Congress considered banning drugs in horse racing in 1980, but instead allowed each state to make its own decisions on drugs and horse racing.
This has resulted in a patchwork of state laws that encourage trainers caught doping their horses to move from state to state and continue doping and racing their horses
The Horseracing Integrity Act of 2019 is a pro-animal welfare and pro-industry bill that will ban race-day medication, create a uniform medication policy for all 38 racing jurisdictions, and substantially increase out-of-competition testing for racehorses.
This bill will address equine welfare, protect the integrity of the sport and promote a sustainable and viable horse racing industry in the United States by granting independent control over rule-making, testing and enforcement oversight regarding drugs and medication to a new Authority created by the U.S. Anti-Doping Agency.

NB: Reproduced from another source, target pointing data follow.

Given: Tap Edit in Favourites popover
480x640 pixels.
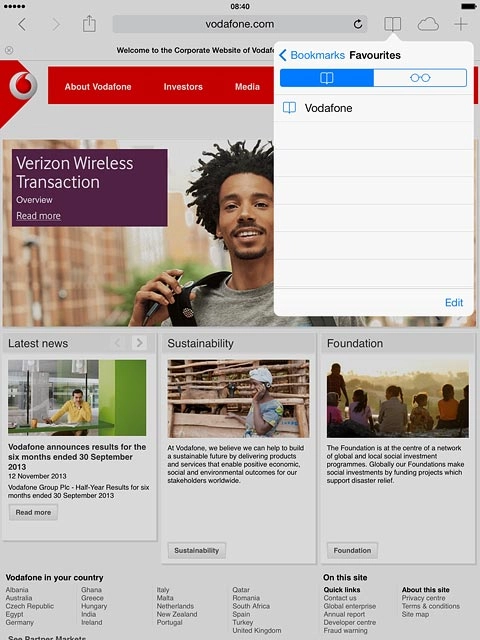Looking at the screenshot, I should pos(454,302).
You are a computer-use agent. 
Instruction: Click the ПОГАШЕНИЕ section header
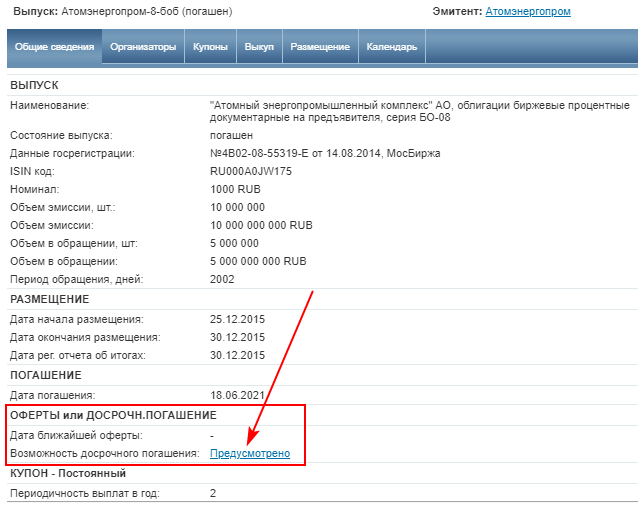click(46, 375)
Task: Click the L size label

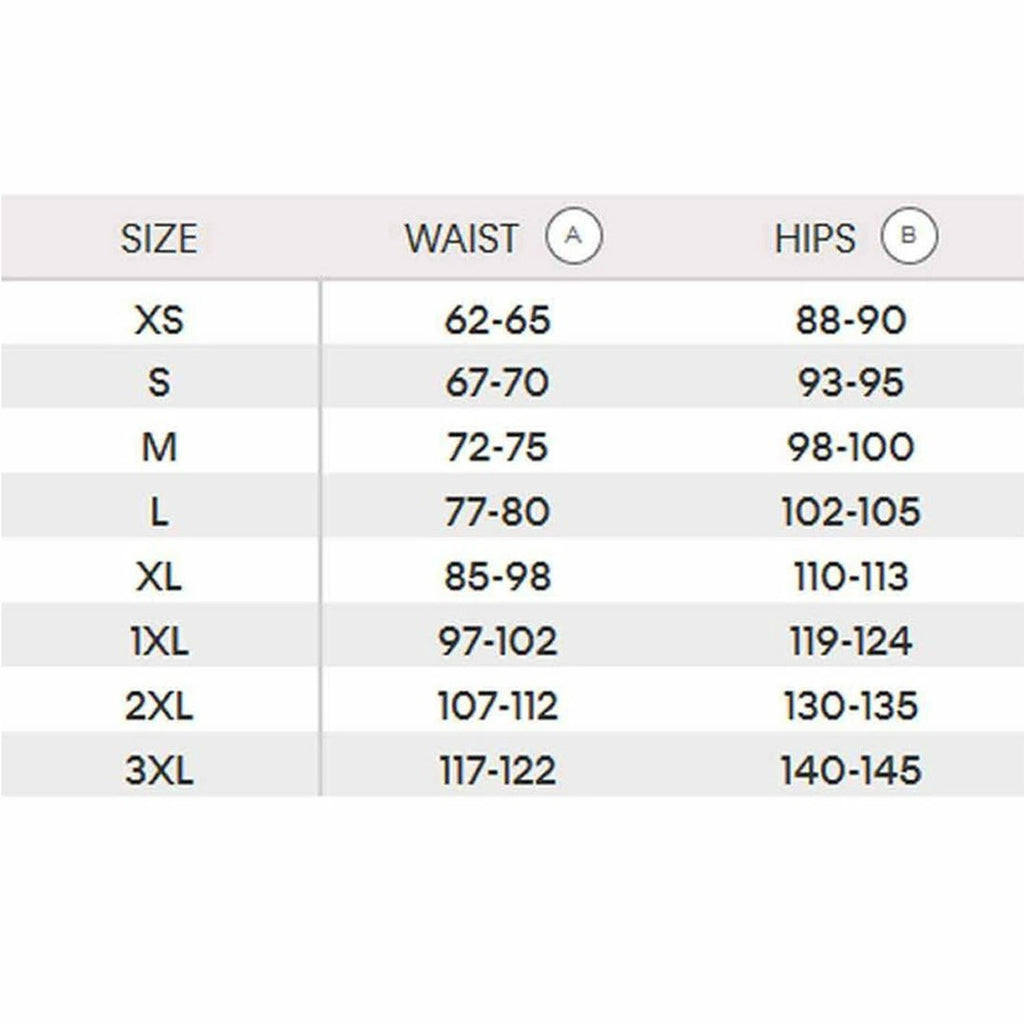Action: click(159, 513)
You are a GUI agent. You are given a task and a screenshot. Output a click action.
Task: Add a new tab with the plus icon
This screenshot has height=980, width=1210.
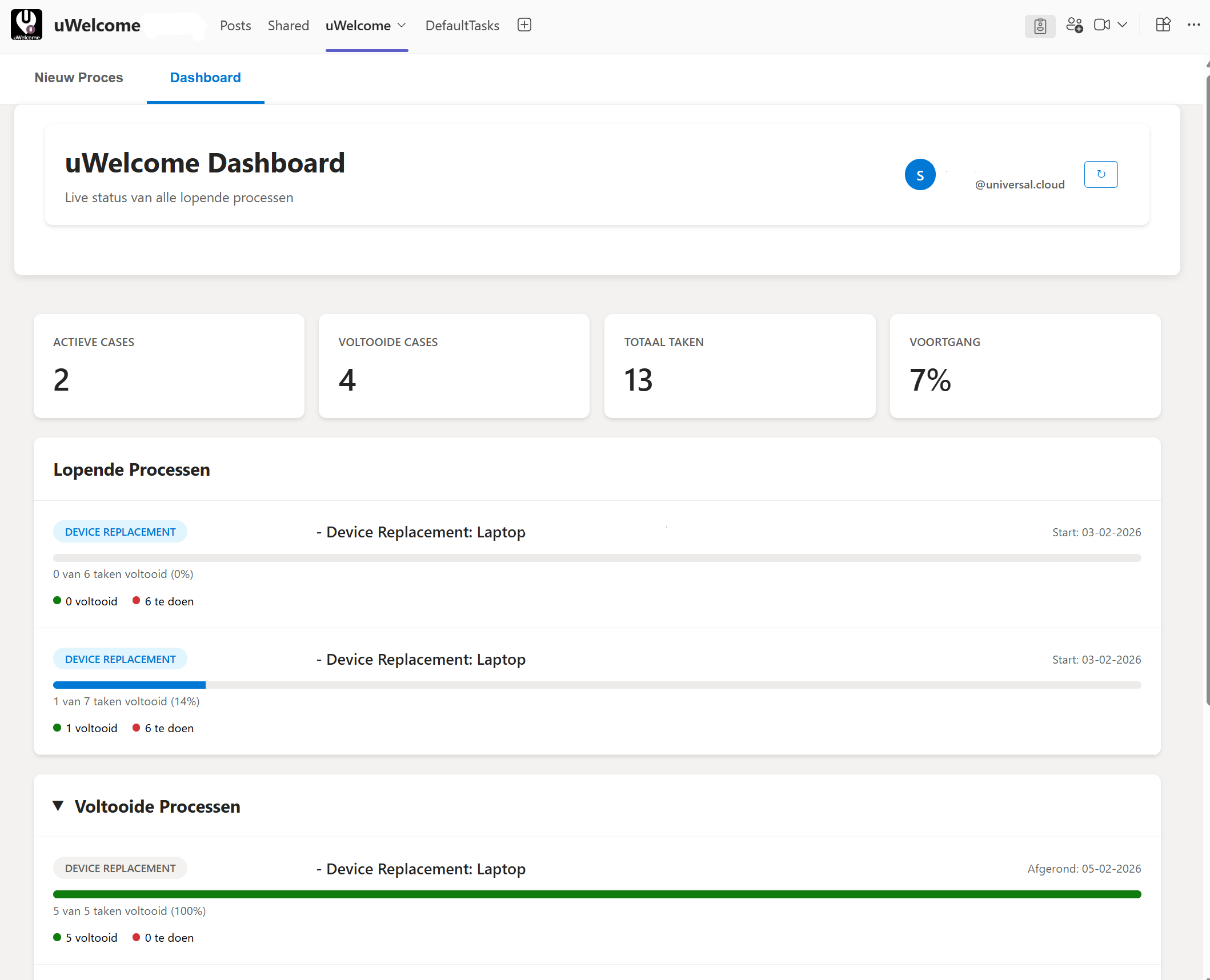[524, 25]
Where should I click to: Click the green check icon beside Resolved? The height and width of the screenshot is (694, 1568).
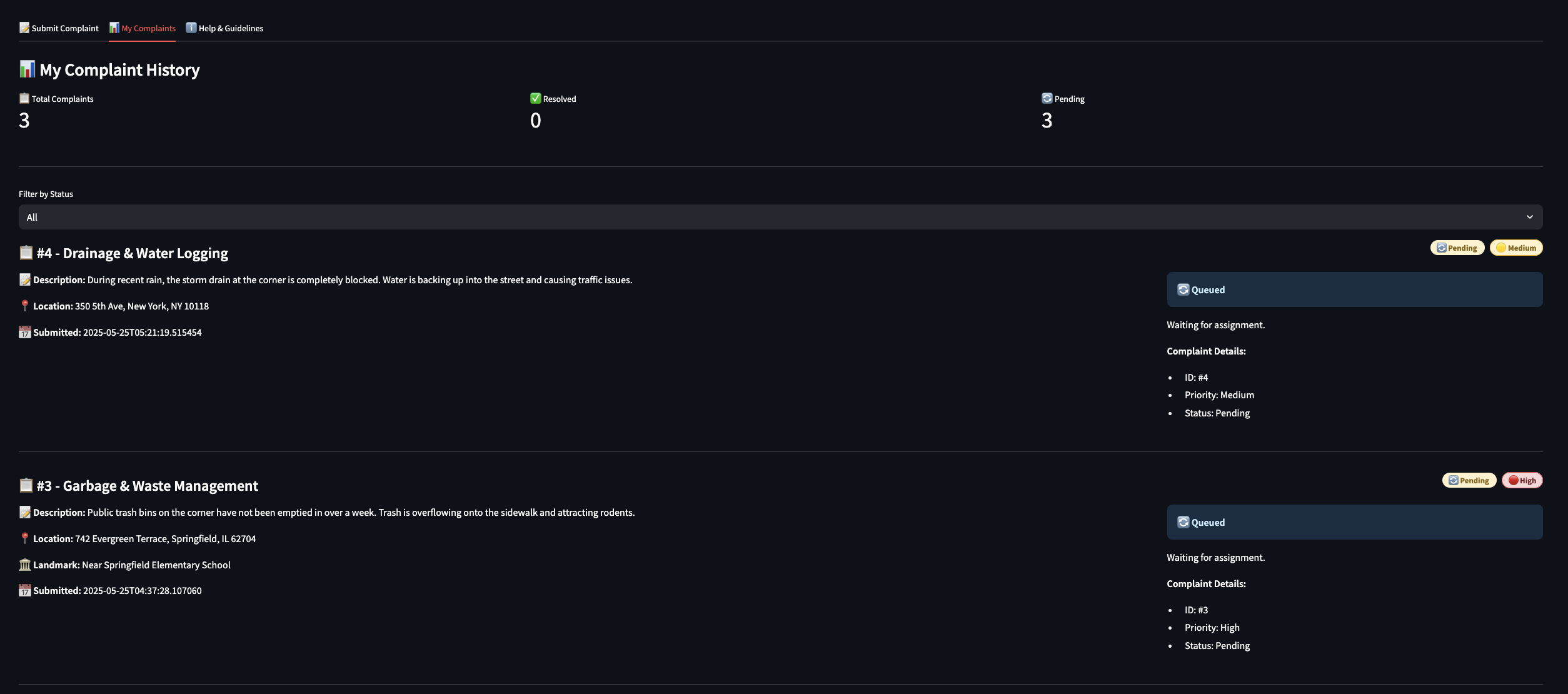(x=536, y=98)
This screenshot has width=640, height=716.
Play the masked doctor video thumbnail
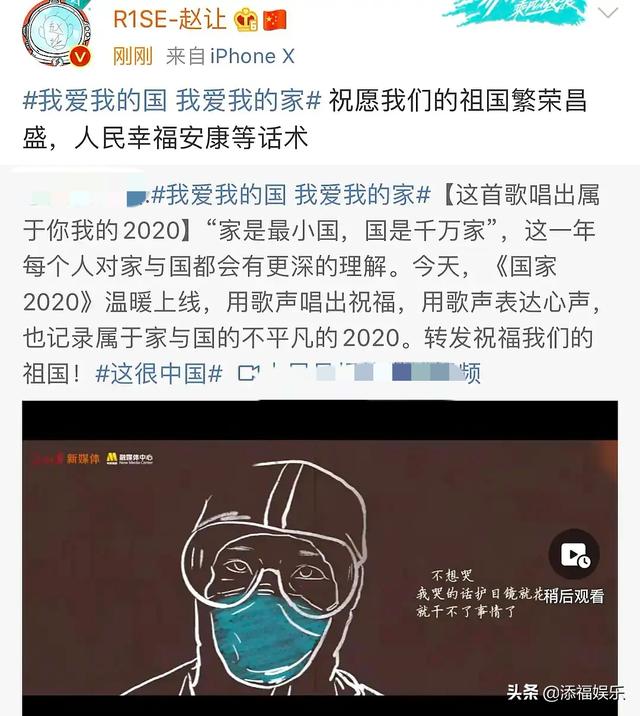320,558
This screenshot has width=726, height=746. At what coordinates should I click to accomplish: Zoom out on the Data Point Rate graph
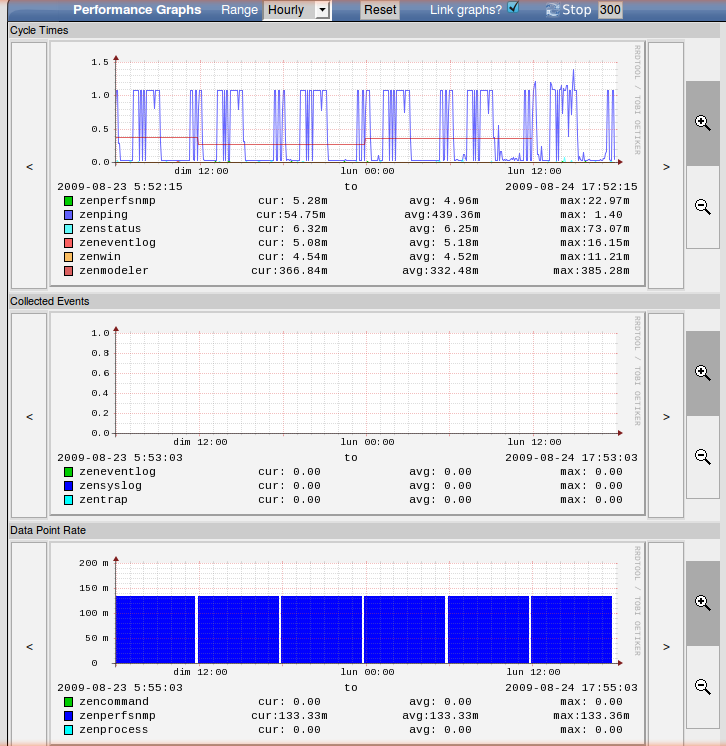(702, 687)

The new Authority, with limited oversight under the Federal Trade Commission, would be comprised of representatives of USADA and members of the horse racing industry, and would be responsible for:
• developing, publishing, and maintaining rules regarding substances, methods, and treatments that may or may not be administered to thoroughbred race horses;
• implementing programming related to anti-doping education, research, testing, and adjudication to prevent the racing of horses who have been so affected;
and establishing uniform rules imposing sanctions, up to and including a lifetime ban from horse racing, for those who violate the rules.
The Act would require that horse racing associations and off-track betting operators recognize the jurisdiction and authority of the independent Authority as a condition of accepting, receiving or transmitting interstate wagers on horse races.
This legislation has been endorsed by The Jockey Club, the Breeders’ Cup Ltd., the Water, Hay, Oats Alliance (WHOA), The Humane Society of the United States, the Kentucky Thoroughbred Association, Kentucky Thoroughbred Owners & Breeders, the Consignors and Commercial Breeders Association, Meadowlands Racetrack, Tioga Downs, Vernon Downs, Arapahoe Park, The Stronach Group (parent company to the Maryland Jockey Club, The Preakness Stakes, Santa Anita Park, Gulfstream Park, Portland Downs, and Golden Gate Fields) the Humane Society Veterinary Medical Association, and many horse owners, track owners, and trainers.